I'm trying to get R (either via a notebook or RStudio) to connect to MariaDB on Databricks Azure 10.1. However, whether I add RMariaDB in the Libraries tab of the cluster or via install.packages("RMariaDB") in RStudio I get a failure because:
-----------------------------[ ANTICONF ]-----------------------------
Configure could not find suitable mysql/mariadb client library. Try installing:
* deb: libmariadb-dev (Debian, Ubuntu)
* rpm: mariadb-connector-c-devel | mariadb-devel | mysql-devel (Fedora, CentOS, RHEL)
* csw: mysql56_dev (Solaris)
* brew: mariadb-connector-c (OSX)
If you already have a mysql client library installed, verify that either
mariadb_config or mysql_config is on your PATH. If these are unavailable
you can also set INCLUDE_DIR and LIB_DIR manually via:
R CMD INSTALL --configure-vars='INCLUDE_DIR=... LIB_DIR=...'
--------------------------[ ERROR MESSAGE ]----------------------------
<stdin>:1:10: fatal error: mysql.h: No such file or directory
compilation terminated.
-----------------------------------------------------------------------
python, R, and java jar files I have installed on databricks, but not C libraries. I found the ubuntu library to download to my laptop, but the 'upload library' function in databricks seems to just want jars.

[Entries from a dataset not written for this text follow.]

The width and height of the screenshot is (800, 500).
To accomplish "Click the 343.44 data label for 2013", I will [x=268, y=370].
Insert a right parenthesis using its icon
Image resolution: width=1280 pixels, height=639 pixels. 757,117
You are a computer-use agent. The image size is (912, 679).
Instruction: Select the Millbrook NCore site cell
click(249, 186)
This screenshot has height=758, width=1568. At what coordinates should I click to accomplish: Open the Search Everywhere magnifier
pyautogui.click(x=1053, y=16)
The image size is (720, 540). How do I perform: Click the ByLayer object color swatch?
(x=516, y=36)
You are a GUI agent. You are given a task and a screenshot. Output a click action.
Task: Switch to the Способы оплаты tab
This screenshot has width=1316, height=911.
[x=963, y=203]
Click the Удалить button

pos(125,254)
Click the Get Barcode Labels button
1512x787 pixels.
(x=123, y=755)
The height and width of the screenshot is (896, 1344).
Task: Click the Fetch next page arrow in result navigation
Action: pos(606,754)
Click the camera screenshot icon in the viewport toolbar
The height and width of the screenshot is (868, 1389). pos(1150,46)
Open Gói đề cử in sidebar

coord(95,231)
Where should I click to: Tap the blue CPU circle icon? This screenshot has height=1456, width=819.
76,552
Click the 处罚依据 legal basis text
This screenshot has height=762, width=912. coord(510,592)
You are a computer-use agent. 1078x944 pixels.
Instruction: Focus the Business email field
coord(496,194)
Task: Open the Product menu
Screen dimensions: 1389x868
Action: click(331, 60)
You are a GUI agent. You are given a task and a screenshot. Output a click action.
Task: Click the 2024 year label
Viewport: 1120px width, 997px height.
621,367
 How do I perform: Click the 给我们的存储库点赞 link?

Anyone have any idea how to get R to speak to MariaDB in Databricks? Alternatively, is it possible to do the query in a python cell of a notebook (I have this working) and access the data in an R cell?
thanks
The easiest way to do that on Spark/Databricks is to use
spark.read.jdbc(see docs) - you just need to provide JDBC URL, user name & password.